A hand came out of the shadows and grabbed my wrist. I started to scream, but the man’s other hand was over my mouth in a flash. I felt his chest against my back, all rigid muscle. I looked up at the lights shining onto the balcony, only a few dozen paces away from us, but it might as well have been another world.
“Shh,” the man in the wolf mask whispered. “They’ll hear you. They’ll think this is a secret tryst and come to investigate.”
I nearly choked with shock. That voice, so tender and yet so deep. It wasn’t the Beast’s.
It wasn’t Edward’s, either.
My wrist went slack in his hand.
“Montgomery,” I breathed.
UNCORRECTED E-PROOF—NOT FOR SALE
HarperCollins Publishers
..................................................................
TWENTY-ONE
THE MAN REACHED UP and pulled off his mask, blond hair falling over his broad shoulders, but I already knew what face I’d find. There was no mistaking the voice that belonged to a young man I’d known forever, a voice that brought back memories of our hands intertwined, his lips on mine, my fingers tangled in his blond hair.
My head wouldn’t let me believe it. Reason told me that he was just another hallucination, and yet my heart knew Montgomery was real.
The mask slipped from my hand into the snow.
His face had lost its sun-bronzed color, replaced by a few fading cuts. The angles of his features were sharper. He’d always been strong, but now he held himself differently: tenser, hardened. Seeing him again stirred those painful memories of that last night on the island, waiting in the dinghy as the compound burned in the distance.
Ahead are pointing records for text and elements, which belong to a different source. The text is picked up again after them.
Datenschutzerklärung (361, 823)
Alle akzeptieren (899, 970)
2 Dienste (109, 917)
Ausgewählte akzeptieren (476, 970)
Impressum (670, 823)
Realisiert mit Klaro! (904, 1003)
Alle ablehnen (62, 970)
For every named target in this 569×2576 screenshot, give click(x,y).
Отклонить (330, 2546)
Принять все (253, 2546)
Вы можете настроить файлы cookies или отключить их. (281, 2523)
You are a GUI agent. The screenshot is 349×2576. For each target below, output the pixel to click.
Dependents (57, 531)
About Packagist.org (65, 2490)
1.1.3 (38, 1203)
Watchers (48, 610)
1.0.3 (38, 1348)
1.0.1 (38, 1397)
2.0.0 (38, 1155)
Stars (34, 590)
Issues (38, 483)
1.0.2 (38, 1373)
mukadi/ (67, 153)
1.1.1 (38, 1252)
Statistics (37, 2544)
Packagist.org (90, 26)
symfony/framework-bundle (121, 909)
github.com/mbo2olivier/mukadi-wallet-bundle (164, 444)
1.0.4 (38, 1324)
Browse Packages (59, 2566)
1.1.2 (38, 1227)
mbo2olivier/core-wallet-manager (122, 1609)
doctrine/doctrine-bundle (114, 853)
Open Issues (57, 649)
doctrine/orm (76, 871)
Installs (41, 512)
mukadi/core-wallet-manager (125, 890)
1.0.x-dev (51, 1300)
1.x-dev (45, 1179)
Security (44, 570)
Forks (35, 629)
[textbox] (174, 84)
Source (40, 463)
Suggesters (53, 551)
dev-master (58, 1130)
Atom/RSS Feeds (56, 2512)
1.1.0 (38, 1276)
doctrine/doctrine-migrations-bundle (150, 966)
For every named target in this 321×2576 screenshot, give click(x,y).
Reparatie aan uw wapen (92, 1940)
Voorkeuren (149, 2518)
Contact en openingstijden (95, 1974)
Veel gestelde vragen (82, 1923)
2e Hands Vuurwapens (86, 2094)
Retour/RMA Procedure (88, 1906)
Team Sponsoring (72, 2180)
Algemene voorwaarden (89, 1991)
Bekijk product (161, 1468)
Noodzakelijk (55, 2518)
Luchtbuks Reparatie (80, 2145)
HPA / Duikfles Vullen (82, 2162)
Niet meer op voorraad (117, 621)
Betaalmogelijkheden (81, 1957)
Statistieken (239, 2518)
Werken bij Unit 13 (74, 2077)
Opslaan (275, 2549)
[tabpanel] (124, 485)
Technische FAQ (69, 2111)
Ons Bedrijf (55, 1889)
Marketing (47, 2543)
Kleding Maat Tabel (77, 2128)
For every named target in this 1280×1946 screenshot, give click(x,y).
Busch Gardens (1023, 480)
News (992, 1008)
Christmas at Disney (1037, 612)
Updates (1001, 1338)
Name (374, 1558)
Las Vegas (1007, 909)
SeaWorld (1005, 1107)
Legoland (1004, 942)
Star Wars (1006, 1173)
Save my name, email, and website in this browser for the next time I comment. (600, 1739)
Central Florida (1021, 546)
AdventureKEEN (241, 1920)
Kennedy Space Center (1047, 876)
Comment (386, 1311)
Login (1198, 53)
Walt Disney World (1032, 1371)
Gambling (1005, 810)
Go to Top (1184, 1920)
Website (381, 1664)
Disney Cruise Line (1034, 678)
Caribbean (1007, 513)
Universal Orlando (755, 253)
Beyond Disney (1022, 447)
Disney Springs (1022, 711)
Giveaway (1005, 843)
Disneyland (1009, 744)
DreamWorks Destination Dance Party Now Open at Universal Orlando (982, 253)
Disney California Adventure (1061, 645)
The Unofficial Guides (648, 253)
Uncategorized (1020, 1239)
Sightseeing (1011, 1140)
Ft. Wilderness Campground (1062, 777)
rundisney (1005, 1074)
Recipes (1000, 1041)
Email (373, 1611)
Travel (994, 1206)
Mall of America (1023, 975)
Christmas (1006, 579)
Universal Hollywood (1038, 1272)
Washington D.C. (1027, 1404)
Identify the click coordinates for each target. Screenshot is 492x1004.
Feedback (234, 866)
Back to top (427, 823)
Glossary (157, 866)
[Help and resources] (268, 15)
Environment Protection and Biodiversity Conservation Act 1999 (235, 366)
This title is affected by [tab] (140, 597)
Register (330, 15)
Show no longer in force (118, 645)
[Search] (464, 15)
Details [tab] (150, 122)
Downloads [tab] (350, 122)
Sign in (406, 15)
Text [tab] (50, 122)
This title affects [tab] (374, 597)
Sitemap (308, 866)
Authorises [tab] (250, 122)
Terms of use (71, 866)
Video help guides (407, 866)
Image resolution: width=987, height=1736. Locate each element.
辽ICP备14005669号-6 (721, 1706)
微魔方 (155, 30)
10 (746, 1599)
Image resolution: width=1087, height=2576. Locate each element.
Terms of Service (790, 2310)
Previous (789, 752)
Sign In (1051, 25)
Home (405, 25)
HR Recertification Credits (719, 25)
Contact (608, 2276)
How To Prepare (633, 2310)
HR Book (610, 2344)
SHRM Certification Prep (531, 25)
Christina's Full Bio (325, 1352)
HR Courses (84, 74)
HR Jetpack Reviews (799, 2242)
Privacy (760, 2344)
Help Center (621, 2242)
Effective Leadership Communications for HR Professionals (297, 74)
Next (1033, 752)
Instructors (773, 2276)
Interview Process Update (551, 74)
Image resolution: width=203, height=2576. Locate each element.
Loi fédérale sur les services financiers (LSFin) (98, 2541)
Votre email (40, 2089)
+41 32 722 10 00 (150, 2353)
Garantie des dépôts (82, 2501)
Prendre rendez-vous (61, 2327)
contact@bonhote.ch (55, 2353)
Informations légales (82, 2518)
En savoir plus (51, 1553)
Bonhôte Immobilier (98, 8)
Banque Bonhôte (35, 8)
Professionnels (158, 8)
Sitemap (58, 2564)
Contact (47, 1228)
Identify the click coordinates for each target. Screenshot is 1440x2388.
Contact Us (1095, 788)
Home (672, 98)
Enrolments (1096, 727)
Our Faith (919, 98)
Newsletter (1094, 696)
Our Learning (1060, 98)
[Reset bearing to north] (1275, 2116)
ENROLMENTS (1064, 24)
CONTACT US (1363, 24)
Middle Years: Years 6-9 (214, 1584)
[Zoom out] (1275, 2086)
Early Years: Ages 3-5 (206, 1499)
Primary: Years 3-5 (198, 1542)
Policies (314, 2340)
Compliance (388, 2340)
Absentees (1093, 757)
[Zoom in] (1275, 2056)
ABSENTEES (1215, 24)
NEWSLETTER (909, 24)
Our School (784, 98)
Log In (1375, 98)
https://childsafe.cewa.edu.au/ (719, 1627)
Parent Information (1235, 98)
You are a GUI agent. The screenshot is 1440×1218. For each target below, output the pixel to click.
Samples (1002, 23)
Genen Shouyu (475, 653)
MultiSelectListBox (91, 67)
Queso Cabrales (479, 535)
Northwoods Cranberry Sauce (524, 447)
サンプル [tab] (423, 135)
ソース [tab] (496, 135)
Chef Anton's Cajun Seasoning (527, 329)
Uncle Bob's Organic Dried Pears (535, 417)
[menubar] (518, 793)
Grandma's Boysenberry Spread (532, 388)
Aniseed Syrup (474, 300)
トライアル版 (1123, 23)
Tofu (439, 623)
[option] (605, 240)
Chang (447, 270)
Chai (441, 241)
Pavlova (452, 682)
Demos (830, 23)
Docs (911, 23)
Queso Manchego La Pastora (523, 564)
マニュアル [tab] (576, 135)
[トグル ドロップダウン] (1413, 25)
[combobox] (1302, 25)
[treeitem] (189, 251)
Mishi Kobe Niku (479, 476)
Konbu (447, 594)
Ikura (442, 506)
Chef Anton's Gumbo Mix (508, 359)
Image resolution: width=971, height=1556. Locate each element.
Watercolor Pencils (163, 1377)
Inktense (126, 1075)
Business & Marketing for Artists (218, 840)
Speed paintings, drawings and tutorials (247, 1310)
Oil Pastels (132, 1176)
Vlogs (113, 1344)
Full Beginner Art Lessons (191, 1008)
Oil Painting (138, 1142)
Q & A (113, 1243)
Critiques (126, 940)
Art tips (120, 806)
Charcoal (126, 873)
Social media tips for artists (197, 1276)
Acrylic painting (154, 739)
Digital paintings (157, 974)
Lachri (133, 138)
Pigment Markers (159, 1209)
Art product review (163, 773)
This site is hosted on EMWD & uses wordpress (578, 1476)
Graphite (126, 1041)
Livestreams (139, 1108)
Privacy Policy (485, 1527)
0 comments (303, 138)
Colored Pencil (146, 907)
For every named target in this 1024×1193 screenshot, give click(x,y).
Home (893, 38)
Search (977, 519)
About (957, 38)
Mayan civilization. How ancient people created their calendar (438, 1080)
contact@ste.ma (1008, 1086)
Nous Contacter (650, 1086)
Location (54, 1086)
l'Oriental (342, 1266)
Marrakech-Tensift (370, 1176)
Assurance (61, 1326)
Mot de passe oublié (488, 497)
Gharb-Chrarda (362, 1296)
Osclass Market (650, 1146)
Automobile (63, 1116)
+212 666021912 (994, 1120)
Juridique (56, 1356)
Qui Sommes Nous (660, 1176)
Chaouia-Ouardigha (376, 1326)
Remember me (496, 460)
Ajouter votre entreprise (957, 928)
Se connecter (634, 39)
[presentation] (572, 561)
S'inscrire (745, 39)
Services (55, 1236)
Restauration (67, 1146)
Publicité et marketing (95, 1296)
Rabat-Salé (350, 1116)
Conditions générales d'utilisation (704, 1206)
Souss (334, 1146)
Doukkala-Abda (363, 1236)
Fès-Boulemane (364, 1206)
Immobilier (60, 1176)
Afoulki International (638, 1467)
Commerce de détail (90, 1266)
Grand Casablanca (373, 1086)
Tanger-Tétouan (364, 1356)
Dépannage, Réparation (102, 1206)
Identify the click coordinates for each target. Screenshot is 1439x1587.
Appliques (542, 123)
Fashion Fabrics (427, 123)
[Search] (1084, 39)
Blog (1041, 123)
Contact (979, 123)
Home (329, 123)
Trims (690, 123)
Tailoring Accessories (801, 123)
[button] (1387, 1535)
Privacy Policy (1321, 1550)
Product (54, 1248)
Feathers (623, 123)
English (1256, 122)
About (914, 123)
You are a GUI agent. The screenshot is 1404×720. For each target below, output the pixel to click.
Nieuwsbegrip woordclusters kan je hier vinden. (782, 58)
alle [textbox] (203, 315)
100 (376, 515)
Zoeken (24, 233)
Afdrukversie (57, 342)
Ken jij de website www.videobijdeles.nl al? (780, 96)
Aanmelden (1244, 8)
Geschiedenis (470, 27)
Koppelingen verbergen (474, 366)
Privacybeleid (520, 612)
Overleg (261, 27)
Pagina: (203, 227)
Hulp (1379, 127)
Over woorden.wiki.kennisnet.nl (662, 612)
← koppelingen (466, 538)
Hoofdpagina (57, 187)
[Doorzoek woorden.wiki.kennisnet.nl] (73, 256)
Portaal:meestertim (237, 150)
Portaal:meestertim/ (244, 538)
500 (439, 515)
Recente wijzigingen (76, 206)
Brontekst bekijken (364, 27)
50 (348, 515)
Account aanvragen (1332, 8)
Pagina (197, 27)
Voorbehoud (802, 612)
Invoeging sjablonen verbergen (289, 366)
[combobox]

I still remember seeing the rope fall from his hands, the jolt from his boot as he shoved the dinghy away with no warning.
But I need you, I had yelled across the waves.
The island needs me more, he’d called back.
With those words, Montgomery had shipwrecked my heart.
The memory made my knees buckle, but he came forward and caught me in his arms before I felt into the snow. Still so quick. Still so strong.
Our eyes met.
Still so handsome.
He was so close that I could feel the beating of his heart through our clothing. “Christ, I missed you,” he said, his voice just a whisper as it grazed my lips. His tender words shook me from the sense that this was all a dream. All the pain of his betrayal rushed back like a reopened wound. I shoved hard against his shirt, stumbling away from him before he could kiss me.